While some argue that money does not matter in education, it is hard to believe that a district which spends $4,281 per student is providing the same, constitutionally mandated, high quality education provided by a district which spends $28,285. Apparently, children in rural and urban low-income communities just don’t deserve the same “high quality education” as children in upper income suburbs.

In 1987 Education Secretary William Bennett said, ''I'm not sure there's a system as bad as the Chicago system'' and extreme actions such as mayoral control and expanding charter schools have been taken to try to remedy the situation but by most measures public schools in Chicago haven’t improved much. The real problem begins in our funding formula. Nobody is complaining about failing schools in Winnetka, Highland Park and Oak Park which benefit from high funding rates stemming from local wealth.

Mayoral control, Renaissance 2010 school closings and the move to charter and contract schools haven’t improved schools in Chicago much. A recent national study showed that only about 15% of charter schools perform better than comparable neighborhood schools which means that 85% perform as well or worse. Charters alone are clearly not the answer. Why are we putting our eggs in this charter basket, when a more fundamental issue is likely to blame for our chronically underperforming urban and rural schools.

The constitutional goal is a fair one, promising “efficient,” “free,” and “high quality” education in the state. I propose that policy be enacted to guarantee that Illinois funds the actual cost of providing this high quality education to all students in the state. At a minimum, the state should be required to follow the guidelines set by the non-partisan Education Funding Advisory Board (EFAB) with additional funding to be provided based on students with special needs since the EFAB specifically does not include those students in its estimates.

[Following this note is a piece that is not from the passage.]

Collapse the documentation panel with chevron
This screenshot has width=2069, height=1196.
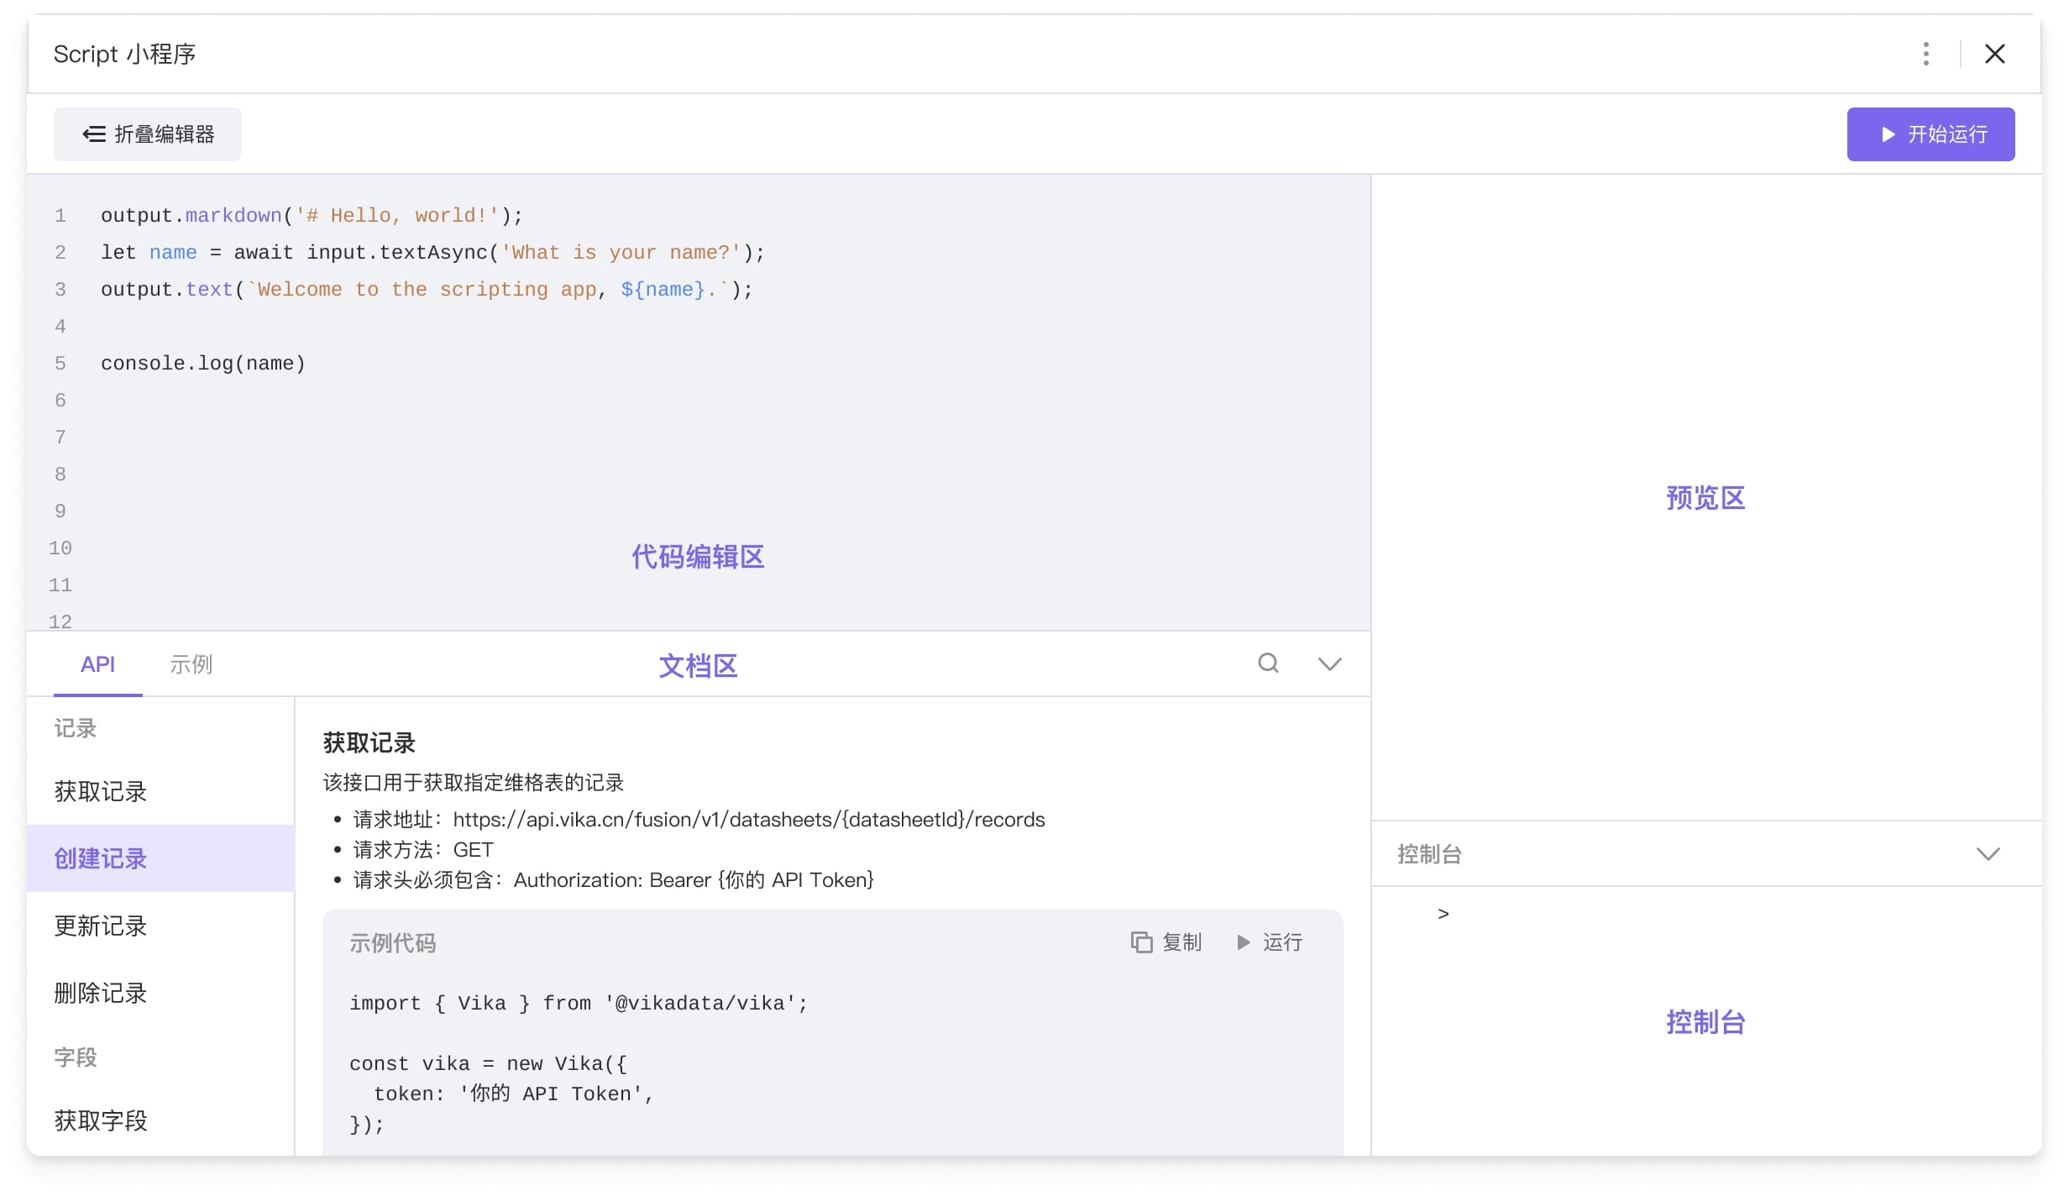click(1329, 664)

Currently the state is not required to meet EFAB guidelines and never has since they were first enacted in 2003.

I suggest that state legislators and Governor Quinn walk through some of our Illinois schools that get by on less than $5,000 per student and then take a drive to a few of the schools which spend over $15,000 per student.  Maybe then they will commit to scrapping our unfair, inequitable education funding system in Illinois and live up to the constitutional commitment that our state will be the primary source of funding for the “educational development of all persons to the limits of their capacities.”

Monday, April 25, 2011

A rose by any other name.... would still push for charter schools.

The Renaissance School Fund is changing its name to New Schools for Chicago, but it is still pushing to turnaround schools it considers failing. At least it is now recognizing that some of the charter schools which were seen as the solution are actually part of the problem.

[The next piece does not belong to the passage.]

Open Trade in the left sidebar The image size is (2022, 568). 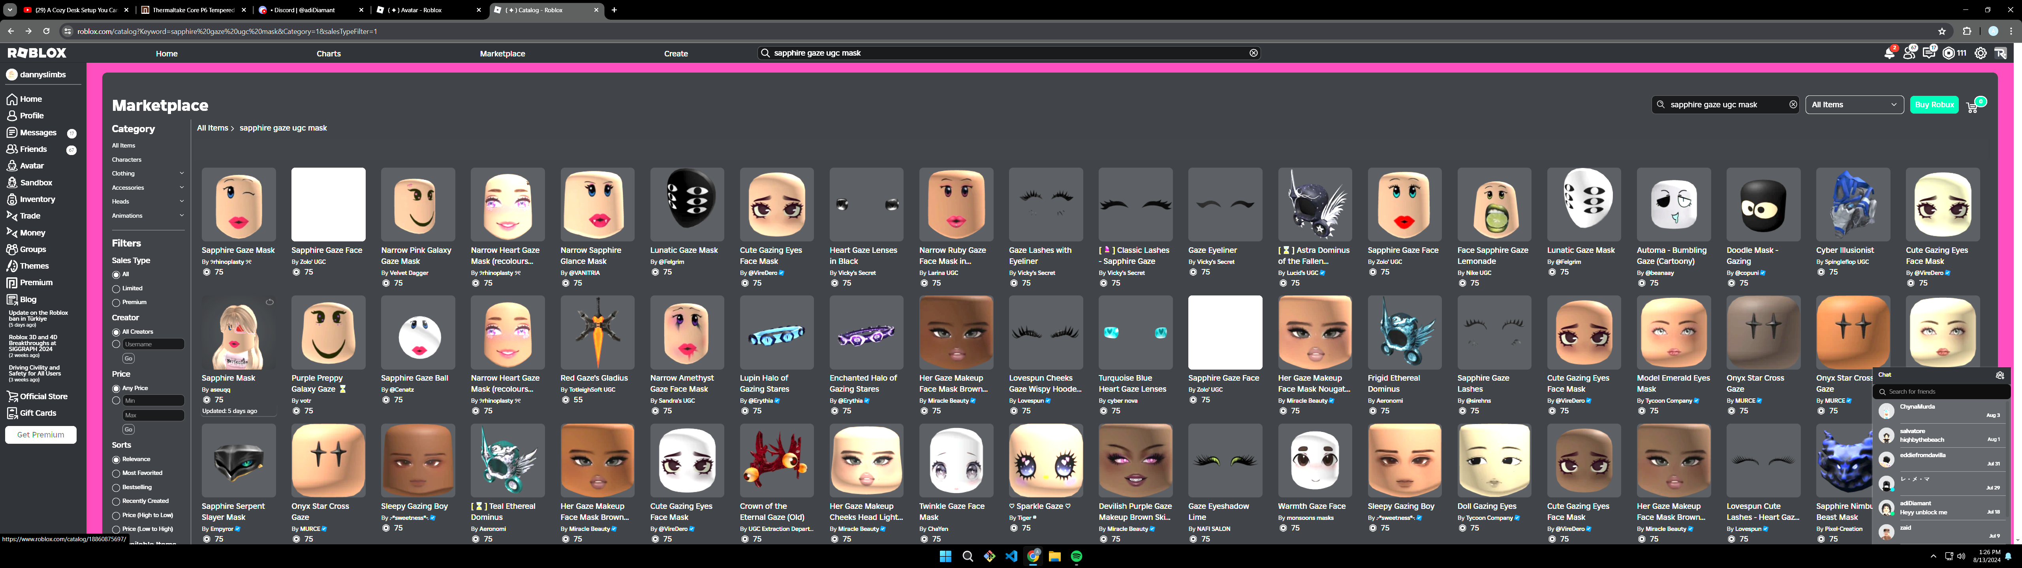coord(30,216)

From Catalyst http://www.catalyst-chicago.org/notebook/index.php/entry/1080 

Ty Fahner, the president of the Civic Committee of the Commercial Club of Chicago is quoted in the article as saying, “But we’re not going to continue to make-believe that just because it’s a charter that makes it better. That’s not the case.” So why is the Commercial Club of Chicago still pushing charters?

One thing that the CTU spokesperson left out of her critique of charters in the article is that nationally only 17% do any better than neighborhood schools... even with additional private funds and the (intentional or not) skimming of the most motivated students and families and filtering out the most difficult and expensive to educate students.

I'm glad that there is finally an admission that just being a charter school does nothing to improve a school. Maybe we can shift the debate to improving all schools which serve the most high need students.

Nobody ever called for charters in the Northshore suburbs where schools are well funded and students don't suffer the ill-effects of poverty and marginalization. Those schools have strong teachers unions, elected school boards and superintendents rather than CEOs. Nobody is trying to run Northshore or private schools on the corporate model, why do we think that low income kids need schools "turnedaround" by the Commercial Club of Chicago?